Thornberry, Turner applaud restrictions to Russian aerial access to U.S. through Open Skies treaty

The Trump administration’s plans to restrict unarmed Russian military flights over U.S. territory for intelligence gathering were praised on Tuesday by U.S. Reps. Mac Thornberry (R-TX) and Mike Turner (R-OH).

U.S. officials announced new restrictions to unarmed Russian observation flights over U.S. territories under the Treaty on Open Skies, which has been billed by the State Department as a way to promote “openness and transparency in military forces and activities.”

Thornberry, the chairman of the House Armed Services Committee, said, “There is no good reason to allow the Russians to have nearly unfettered access to American airspace for intelligence collection.”

Thornberry’s committee heard testimony last year from multiple military officials who voiced concerns about the ability of another nation to learn about U.S. critical infrastructure using observation flights.

“My colleagues and I repeatedly raised concerns with the Obama administration and no action was taken.
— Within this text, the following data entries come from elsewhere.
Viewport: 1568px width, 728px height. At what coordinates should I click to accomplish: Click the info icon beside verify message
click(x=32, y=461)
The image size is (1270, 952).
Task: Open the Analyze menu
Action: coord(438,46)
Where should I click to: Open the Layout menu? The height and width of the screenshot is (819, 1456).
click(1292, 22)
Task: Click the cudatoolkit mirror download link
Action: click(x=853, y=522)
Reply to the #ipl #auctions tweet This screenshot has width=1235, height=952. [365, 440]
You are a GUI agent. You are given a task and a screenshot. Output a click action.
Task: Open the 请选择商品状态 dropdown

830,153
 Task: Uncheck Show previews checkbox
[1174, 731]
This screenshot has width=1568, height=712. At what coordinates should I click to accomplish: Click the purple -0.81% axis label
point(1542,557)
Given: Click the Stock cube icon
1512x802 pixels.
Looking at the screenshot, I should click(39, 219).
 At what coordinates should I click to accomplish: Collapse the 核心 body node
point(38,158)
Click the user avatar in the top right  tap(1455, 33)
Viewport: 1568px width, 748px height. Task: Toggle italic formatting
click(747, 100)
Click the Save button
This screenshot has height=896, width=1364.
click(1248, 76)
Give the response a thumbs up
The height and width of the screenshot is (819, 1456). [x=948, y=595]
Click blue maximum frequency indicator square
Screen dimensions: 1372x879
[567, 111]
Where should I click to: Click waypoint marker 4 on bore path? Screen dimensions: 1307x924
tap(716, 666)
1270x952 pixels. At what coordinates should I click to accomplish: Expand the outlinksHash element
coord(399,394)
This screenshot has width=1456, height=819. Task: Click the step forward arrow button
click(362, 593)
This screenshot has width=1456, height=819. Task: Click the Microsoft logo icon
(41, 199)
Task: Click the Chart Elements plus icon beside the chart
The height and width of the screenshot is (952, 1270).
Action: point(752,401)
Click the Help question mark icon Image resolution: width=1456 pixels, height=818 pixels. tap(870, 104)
I am encouraged to see President Trump take a tougher stand to defend our security,” Thornberry said.

Over the summer, a Russian spy plane flew over Wright-Patterson Air Force Base in Dayton, Ohio, in the district that Turner represents.

“Allowing Russian spy planes to fly over and photograph our most sensitive military installations puts our country at risk,” said Turner, the chairman of the House Armed Services Subcommittee on Tactical Air and Land Forces. “As a member of the House Armed Services Committee, I have heard repeated, yet unsurprising, testimony confirming Russia’s abuse of the Treaty on Open Skies. I look forward to the administration stopping this practice.”

U.S. military leaders have testified to Congress about their concerns about the treaty.

Lieutenant General Vincent Stewart, director of the Defense Intelligence Agency, testified to the House Armed Services Committee in March 2016 that the “digital techniques allow Russia, in my opinion, to get incredible foundational intelligence on critical infrastructure, bases, ports, all of our facilities, so from my perspective, it gives them a significant advantage.”